Wednesday, April 6, 2011

Topics Related to Linear Models

While attending a session at this year’s SAS Global Forum, I was reminded of several topics that I have not covered in previous posts, but should have.

Fixed and Random Effects Models and Panel Data (see also Mixed, Fixed and Random Effects)

Notes: Panel data, or repeated measures data, is characterized by multiple observations on individuals over time.  A consequence of this is that measurements on the same individual will likely be more correlated than measurements for (or between) different individuals.  Measurements taken closer together over time will also likely be more correlated than measurements taken at greater intervals. As a result, assumptions from OLS regression regarding independence and homogenous variance will likely be violated.  As noted during the session I attended, in SAS, PROC MIXED appropriately handles within subject and time dependent correlations and the covariance structure associated with repeated measures.

Let’s structure the model as follows: Yit = Xit + Ait +Uit

Where Ait is a unobserved individual effect. There are two assumptions that we can work under when estimating this model,

1)Random Effects (RE): Assumes that Ait is independent of X . X may be considered a  predetermined, or other fixed effect. Ait is a random effect.

Estimation: Feasible Generalized Least Squares-  Bfgls = (X’W-1X)-1X’W-1y
i.e V(e) != σ2  I  which would be the case under OLS

2)Fixed Effects (FE): Assumes Ait is not independent of X.

Estimation: differencing or subtracting the respective means from X and Y  and running OLS on the adjusted data produces the estimate of B.

You could also subtract the lagged version of each variable X and Y from itself respectively to move the time-correlated component, or you could remove Ait through dummy variable regression.

Fixed and Random Effects in Analysis of Variance (in general)

In my previous posts related to AOV and Mixed Models,  I did not discuss these in the context of  AOV.

Typically fixed effects are repeatable factors that are set by the experimenter,  often the ‘treatments.’  Random effects are effects that are selected randomly from a population, often ‘blocks.’

Type I and III Sums of Squares

Type I Sums of Squares: often referred to as sequential sums of squares, this is the SS for each effect adjusted for all effects that appear earlier in the model.

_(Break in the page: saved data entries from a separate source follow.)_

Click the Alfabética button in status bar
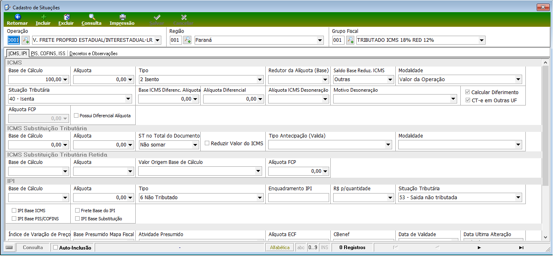 (280, 247)
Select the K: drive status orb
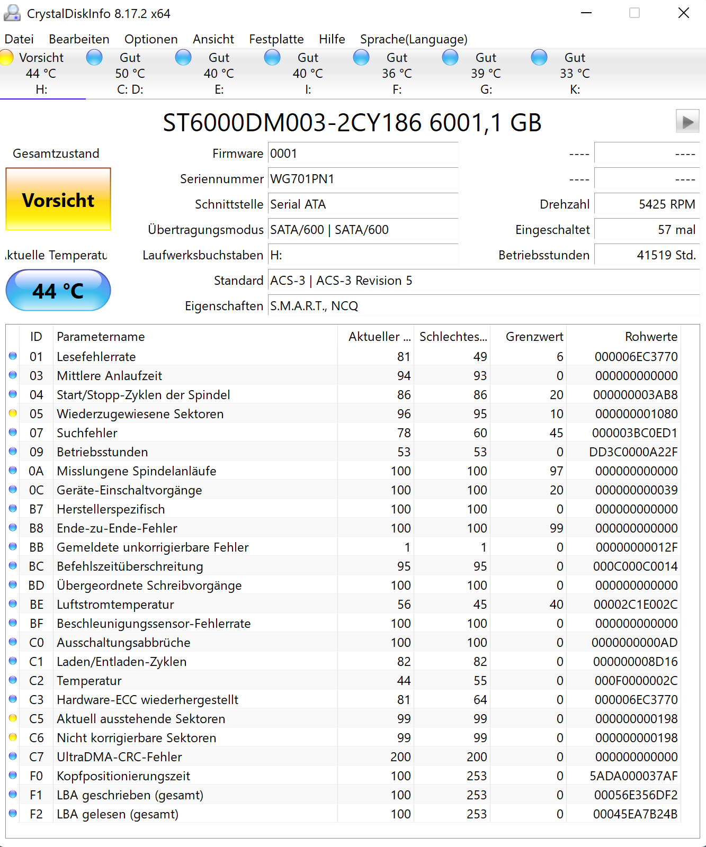 (x=539, y=57)
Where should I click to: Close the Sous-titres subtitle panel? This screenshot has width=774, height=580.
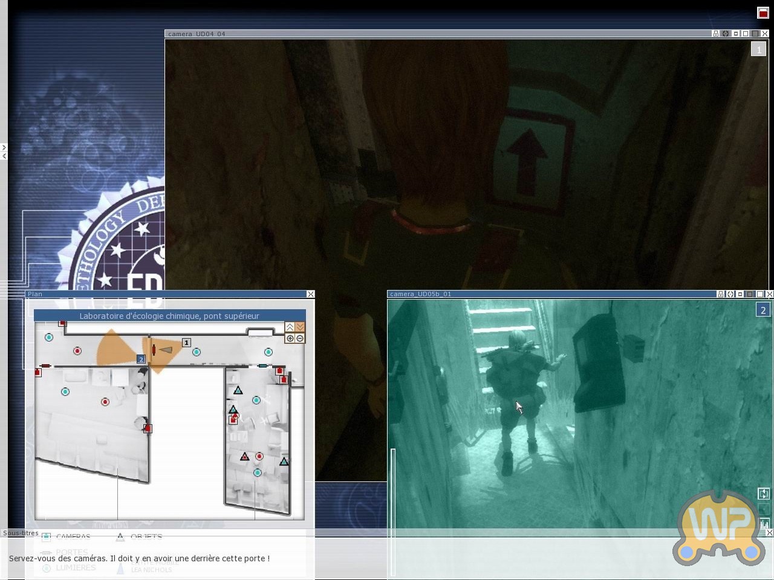769,533
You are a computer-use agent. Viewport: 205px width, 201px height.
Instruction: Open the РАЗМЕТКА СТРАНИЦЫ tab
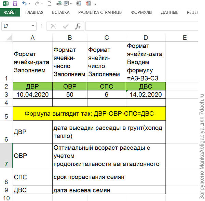click(100, 13)
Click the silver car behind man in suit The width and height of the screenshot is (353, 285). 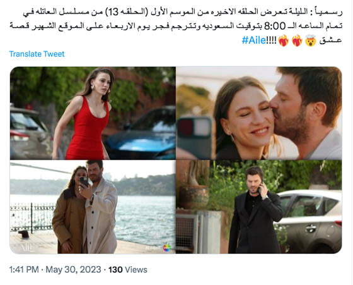310,221
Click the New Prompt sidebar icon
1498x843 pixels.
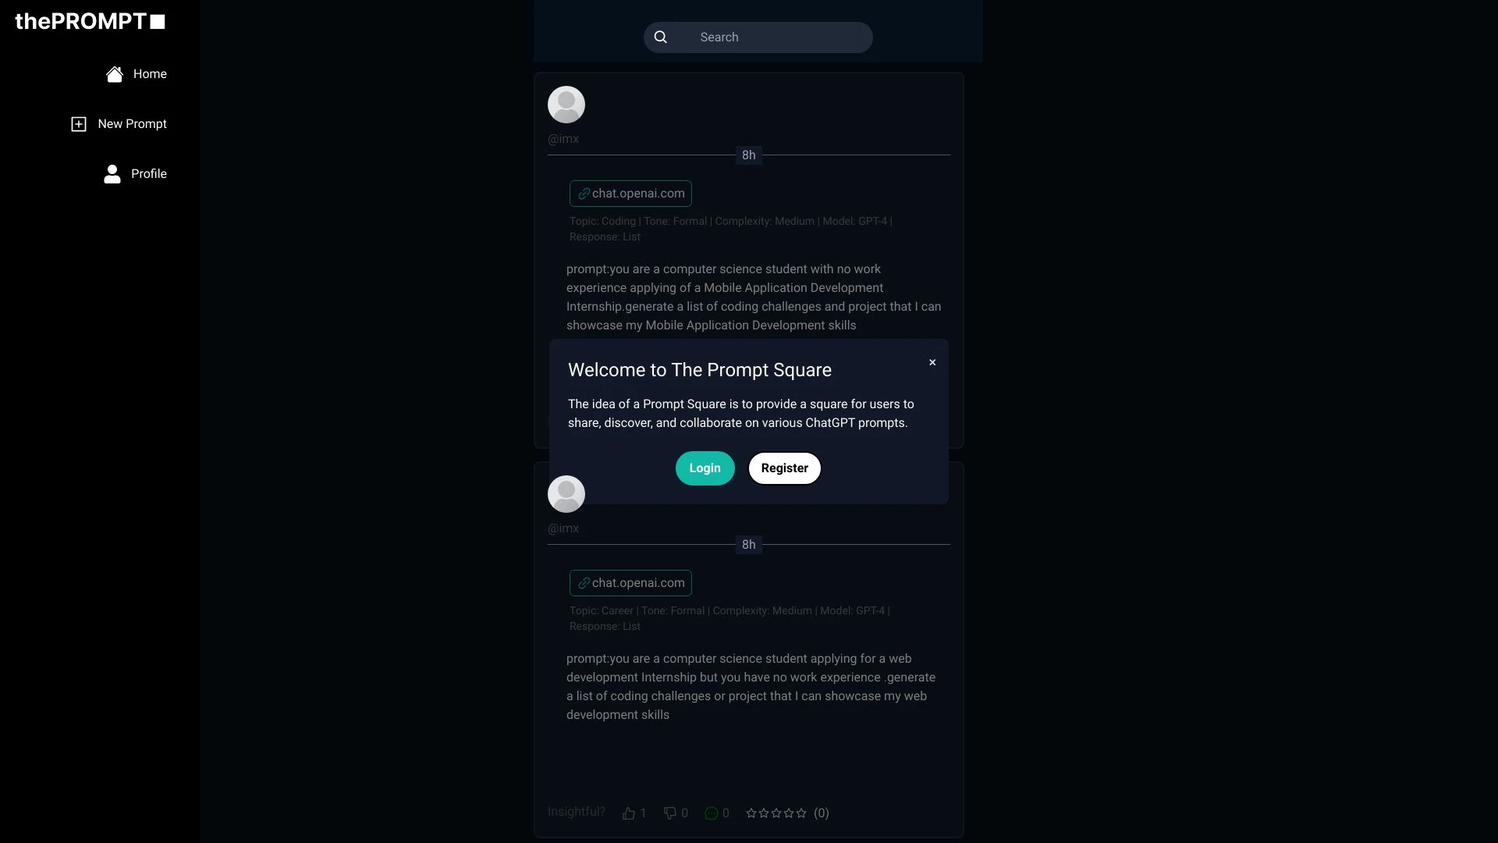[77, 123]
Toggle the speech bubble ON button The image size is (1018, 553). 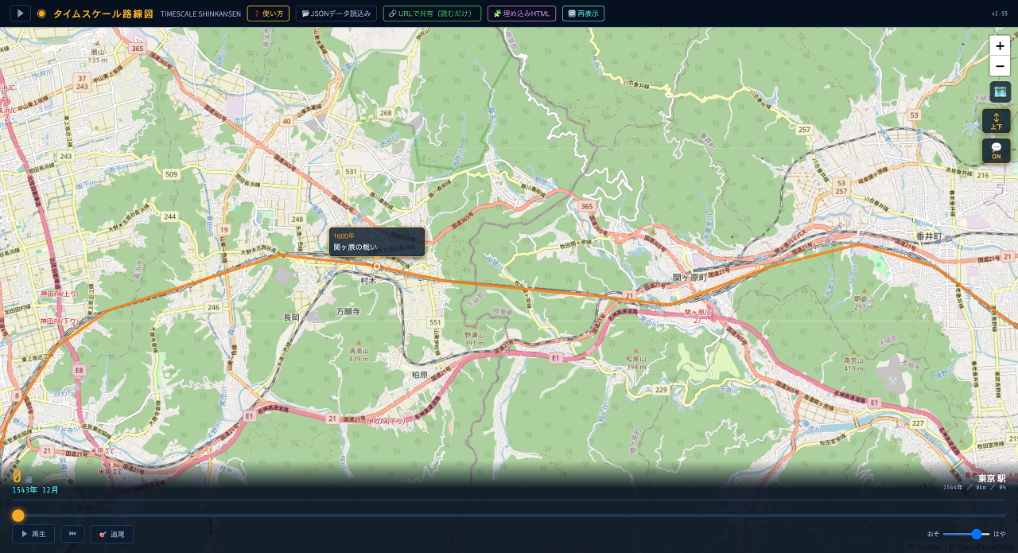pos(997,151)
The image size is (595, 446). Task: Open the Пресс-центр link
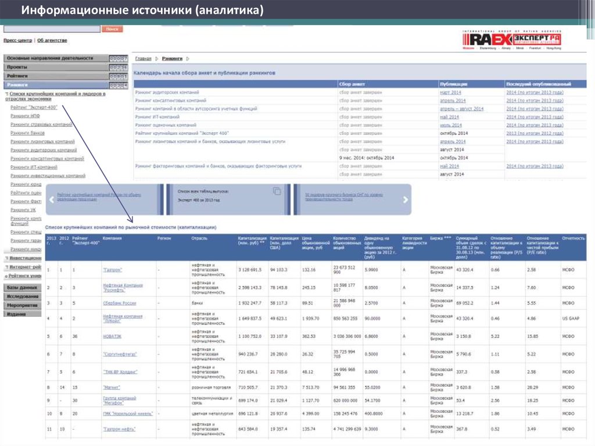coord(18,40)
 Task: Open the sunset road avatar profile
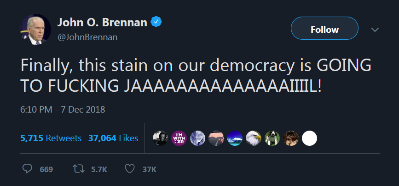point(216,138)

Y1 = X1B1                       

Type I SS = SSR(Y1) = SS(x1)

Y2 = X1B1 + X2B2

Type I SS = SSR(Y2) – SSR(Y1) = SS(X2)

Type III sums of squares are adjusted for every X in the full model.


Y1 = B1X1 + B2X2
Y2 = B1X1

Type III SS = SSR(Y1) – SSR(Y2) = SS(X1)

Y3 = B2X2

Type III SS = SSR(Y1) – SSR(Y3) = SS(X2)

Means vs. LS Means

Means = overall mean for a treatment or factor level

LS Means = within group means adjusted for other effects in the model

Type I SS are used to test differences between means while type III SS are used to test differences between LS Means.